## Provided data
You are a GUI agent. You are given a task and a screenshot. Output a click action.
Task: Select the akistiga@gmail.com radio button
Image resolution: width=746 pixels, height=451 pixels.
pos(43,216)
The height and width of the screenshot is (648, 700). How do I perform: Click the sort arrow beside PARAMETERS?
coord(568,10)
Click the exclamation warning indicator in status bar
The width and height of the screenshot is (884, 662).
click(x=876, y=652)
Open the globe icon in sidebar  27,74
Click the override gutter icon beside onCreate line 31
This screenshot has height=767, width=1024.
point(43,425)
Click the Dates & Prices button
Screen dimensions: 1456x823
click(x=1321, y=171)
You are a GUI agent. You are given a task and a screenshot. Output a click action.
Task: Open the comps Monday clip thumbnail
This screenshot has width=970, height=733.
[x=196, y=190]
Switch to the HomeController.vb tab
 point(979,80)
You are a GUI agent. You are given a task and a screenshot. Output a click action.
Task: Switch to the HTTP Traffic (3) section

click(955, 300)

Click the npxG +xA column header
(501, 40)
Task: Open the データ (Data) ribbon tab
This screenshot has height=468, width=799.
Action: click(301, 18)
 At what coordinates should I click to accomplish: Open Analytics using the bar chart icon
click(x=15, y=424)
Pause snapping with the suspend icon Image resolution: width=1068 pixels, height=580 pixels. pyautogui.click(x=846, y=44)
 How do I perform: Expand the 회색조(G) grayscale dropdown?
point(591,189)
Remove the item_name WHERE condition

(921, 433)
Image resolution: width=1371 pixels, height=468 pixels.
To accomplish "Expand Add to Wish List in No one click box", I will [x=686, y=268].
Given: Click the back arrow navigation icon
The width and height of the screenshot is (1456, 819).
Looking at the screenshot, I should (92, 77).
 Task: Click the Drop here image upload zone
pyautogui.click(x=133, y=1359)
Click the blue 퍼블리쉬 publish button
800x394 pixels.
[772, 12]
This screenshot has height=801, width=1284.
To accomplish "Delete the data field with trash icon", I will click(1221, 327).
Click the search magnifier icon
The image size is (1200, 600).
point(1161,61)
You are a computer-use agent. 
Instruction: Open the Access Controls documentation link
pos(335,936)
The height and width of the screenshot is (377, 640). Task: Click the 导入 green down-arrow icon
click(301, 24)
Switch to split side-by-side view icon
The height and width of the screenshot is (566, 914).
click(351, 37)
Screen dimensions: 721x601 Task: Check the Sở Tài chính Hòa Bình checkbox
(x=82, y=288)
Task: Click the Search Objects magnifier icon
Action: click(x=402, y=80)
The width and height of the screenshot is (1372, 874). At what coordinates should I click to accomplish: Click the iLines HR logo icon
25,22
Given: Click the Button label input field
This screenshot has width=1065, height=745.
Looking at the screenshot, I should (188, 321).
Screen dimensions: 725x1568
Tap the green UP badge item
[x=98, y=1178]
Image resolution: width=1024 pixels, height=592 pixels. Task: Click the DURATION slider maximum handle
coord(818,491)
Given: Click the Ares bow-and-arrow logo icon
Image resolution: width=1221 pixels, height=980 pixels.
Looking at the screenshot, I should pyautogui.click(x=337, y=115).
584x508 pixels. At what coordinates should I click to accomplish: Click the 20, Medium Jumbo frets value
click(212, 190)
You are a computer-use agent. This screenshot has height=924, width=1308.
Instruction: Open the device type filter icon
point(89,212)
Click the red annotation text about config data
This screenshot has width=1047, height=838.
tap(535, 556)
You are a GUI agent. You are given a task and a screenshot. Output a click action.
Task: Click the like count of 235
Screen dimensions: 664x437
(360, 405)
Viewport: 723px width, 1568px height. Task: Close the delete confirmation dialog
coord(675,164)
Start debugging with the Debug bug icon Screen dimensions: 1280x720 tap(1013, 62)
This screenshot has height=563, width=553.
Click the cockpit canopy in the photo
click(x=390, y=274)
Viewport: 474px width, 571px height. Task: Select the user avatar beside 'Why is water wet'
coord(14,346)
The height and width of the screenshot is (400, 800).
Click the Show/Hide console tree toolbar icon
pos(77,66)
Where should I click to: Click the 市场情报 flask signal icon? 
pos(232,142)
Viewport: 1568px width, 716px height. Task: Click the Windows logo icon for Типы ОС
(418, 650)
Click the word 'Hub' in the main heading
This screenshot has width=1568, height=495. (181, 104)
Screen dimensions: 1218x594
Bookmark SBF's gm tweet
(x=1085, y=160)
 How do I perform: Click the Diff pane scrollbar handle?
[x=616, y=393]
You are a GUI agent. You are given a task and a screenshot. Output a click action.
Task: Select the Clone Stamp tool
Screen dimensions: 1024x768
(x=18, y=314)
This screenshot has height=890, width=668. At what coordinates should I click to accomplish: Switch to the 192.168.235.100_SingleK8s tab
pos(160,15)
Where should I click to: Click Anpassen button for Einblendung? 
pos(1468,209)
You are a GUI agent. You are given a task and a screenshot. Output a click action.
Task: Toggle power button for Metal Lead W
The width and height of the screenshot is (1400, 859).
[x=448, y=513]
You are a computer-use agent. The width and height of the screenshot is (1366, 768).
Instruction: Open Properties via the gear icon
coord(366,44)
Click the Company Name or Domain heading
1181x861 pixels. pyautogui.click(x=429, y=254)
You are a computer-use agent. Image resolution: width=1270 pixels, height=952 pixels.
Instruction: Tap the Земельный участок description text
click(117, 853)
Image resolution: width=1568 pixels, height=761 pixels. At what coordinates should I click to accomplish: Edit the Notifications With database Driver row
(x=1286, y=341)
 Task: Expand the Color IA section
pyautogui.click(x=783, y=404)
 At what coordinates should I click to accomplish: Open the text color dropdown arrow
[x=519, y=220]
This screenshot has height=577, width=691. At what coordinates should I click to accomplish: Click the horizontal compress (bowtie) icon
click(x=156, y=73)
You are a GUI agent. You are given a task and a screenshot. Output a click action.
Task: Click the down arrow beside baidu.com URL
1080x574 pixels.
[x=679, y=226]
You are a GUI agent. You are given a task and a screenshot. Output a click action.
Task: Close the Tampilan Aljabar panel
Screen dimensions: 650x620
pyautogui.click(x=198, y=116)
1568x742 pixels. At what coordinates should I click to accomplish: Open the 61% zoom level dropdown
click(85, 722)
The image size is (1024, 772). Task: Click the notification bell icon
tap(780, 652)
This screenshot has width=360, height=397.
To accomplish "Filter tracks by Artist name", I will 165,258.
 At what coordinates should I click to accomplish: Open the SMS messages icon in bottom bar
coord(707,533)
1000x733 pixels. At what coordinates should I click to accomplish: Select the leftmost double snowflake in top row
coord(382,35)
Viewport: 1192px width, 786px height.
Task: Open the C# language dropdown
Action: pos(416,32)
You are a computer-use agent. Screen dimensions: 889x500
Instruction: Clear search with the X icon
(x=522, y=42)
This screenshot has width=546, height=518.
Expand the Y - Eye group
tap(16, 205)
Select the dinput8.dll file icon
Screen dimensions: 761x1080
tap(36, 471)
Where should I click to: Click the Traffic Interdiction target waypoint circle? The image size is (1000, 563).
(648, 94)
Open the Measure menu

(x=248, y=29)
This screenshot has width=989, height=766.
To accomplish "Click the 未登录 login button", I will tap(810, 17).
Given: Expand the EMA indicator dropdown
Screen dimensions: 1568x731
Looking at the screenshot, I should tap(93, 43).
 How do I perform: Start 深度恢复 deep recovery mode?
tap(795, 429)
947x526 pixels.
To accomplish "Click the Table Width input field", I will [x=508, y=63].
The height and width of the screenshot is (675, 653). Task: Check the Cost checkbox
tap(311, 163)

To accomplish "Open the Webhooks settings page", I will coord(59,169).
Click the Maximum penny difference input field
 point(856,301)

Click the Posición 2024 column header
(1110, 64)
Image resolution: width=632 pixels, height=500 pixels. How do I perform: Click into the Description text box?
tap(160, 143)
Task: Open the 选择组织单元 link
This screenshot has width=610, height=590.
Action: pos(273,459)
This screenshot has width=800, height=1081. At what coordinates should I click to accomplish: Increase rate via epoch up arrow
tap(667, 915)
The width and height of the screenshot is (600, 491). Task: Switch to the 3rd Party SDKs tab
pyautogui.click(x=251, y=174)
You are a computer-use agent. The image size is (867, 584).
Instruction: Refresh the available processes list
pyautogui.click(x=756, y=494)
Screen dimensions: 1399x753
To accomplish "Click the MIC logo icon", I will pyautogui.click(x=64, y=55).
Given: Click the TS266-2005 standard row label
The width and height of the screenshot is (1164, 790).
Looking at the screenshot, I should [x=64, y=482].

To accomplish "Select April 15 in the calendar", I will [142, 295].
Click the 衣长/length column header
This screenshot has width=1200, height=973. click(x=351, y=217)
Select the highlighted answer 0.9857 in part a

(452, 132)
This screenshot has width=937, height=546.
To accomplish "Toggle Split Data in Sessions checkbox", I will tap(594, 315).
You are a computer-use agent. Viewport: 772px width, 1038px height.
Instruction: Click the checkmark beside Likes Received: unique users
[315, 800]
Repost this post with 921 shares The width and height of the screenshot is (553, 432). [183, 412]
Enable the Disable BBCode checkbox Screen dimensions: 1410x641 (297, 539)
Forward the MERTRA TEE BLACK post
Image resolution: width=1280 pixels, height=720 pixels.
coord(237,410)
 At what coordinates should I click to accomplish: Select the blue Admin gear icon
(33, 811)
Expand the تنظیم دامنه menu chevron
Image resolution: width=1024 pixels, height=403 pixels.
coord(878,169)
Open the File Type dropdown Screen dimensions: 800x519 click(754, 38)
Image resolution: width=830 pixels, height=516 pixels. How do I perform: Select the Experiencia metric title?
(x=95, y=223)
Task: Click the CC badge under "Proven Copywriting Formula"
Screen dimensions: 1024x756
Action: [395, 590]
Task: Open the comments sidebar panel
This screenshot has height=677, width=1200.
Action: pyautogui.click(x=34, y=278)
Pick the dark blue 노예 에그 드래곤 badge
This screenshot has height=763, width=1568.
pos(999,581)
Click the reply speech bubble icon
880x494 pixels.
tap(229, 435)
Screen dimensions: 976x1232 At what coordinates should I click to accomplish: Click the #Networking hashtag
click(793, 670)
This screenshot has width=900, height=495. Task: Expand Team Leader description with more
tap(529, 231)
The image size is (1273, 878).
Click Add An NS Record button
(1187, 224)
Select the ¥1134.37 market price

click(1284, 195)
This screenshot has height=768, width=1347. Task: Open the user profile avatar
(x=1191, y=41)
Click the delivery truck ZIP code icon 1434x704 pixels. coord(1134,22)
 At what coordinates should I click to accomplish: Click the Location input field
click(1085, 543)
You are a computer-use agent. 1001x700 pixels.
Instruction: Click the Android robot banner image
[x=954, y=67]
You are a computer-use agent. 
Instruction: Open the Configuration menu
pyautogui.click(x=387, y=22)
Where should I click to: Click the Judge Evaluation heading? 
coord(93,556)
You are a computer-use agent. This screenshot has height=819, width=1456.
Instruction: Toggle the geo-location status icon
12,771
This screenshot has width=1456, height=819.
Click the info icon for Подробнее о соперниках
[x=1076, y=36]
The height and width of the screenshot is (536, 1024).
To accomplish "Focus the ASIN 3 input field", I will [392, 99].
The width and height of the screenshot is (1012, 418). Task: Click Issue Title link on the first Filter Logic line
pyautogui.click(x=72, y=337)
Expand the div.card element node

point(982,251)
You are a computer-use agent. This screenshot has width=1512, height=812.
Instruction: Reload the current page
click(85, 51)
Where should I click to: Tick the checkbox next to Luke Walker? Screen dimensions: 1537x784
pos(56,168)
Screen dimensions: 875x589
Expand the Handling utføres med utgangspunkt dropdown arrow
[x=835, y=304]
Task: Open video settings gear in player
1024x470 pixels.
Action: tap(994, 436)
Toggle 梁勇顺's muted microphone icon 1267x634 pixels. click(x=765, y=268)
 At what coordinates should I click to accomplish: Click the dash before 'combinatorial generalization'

## What you should do
Whenever a line in the data above contains the word "settings", include it in the tally, and report only the final number.

## Answer space
2